Abstract

The autacoid and neurotransmitter histamine activates the H₁ G protein-coupled receptor (GPCR) to stimulate predominantly phospholipase C (PLC)/inositol phosphate (IP) signaling and, to a lesser extent, adenylyl cyclase (AC)/cAMP signaling in a variety of mammalian cells and tissues, as well as H₁-transfected clonal cell lines. This study reports that two novel H₁ receptor ligands developed in our laboratory, (-)-trans-1-phenyl-3-dimethylamino-1,2,3,4-tetrahydronaphthalene (trans-PAT) and (±)-cis-5-phenyl-7-dimethylamino-5,6,7,8-tetrahydro-9H-benzocycloheptane (cis-PAB), activate H₁ receptors to selectively stimulate AC/cAMP formation and PLC/IP formation, respectively, in Chinese hamster ovary cells transfected with guinea pig H₁ receptor cDNA. trans-PAT and cis-PAB also are shown to be functionally selective antagonists of H₁-linked PLC/IP and AC/cAMP signaling, respectively. Whereas cis-PAB H₁ receptor activity is shown to be typically competitive, trans-PAT displays a complex interaction with the H₁ receptor that is not competitive regarding antagonism of saturation binding by the standard H₁ antagonist radioligand [³H]mepyramine or H₁/PLC/IP functional activation by histamine. trans-PAT, however, does competitively block H₁/PLC/IP functional activation by cis-PAB. Molecular determinants for trans-PAT versus cis-PAB differential binding to H₁ receptors, which presumably leads to differential activation of AC/cAMP versus PLC/IP signaling, likely involves stereochemical factors as well as more subtle steric influences.
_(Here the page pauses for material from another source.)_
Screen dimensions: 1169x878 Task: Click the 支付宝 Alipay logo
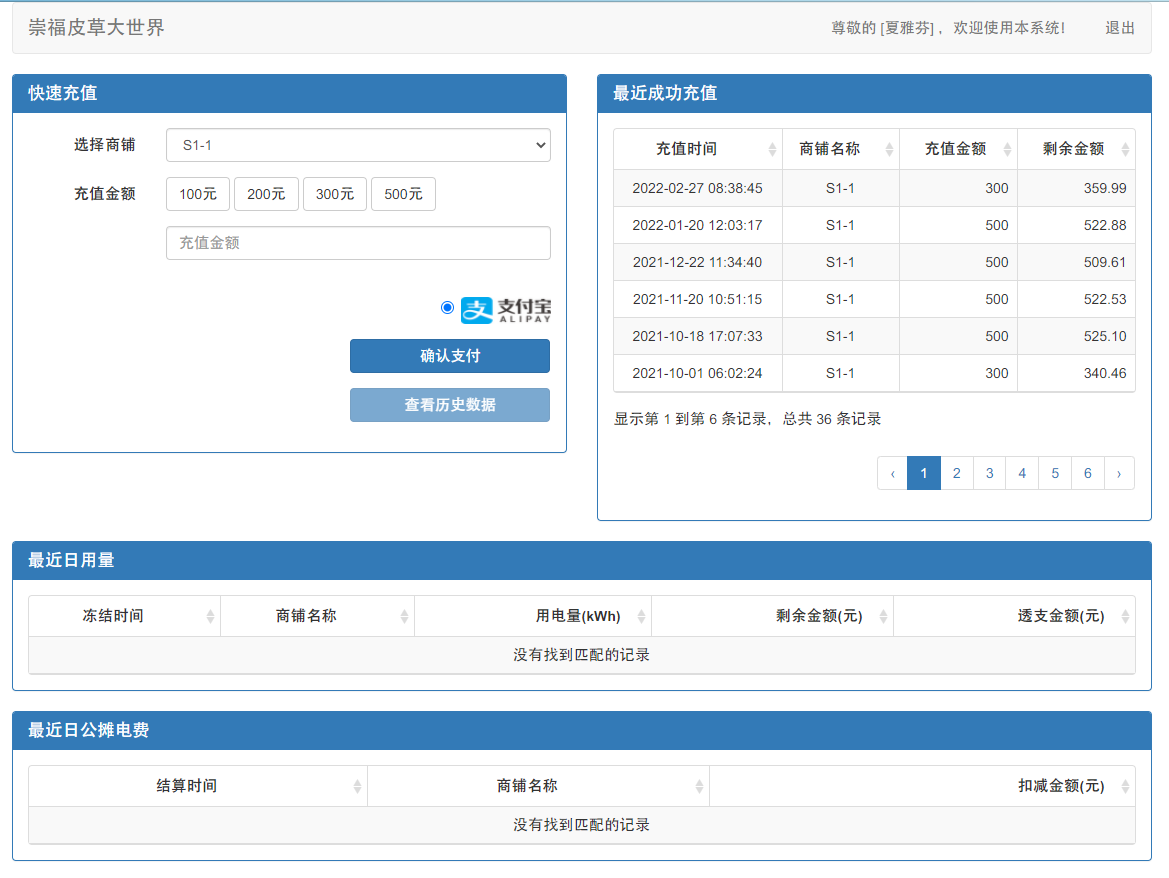(x=505, y=307)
Results suggest the trans-PAT and cis-PAB probes will be useful to study molecular mechanisms of ligand-directed GPCR multifunctional signaling. Moreover, because most untoward cardiovascular-, respiratory-, and gastrointestinal H₁ receptor-mediated effects proceed via the PLC/IP pathway, PAT-type agonists that selectively enhance H₁-mediated AC/cAMP signaling provide a mechanistic basis for exploiting H₁ receptor activation for drug design purposes.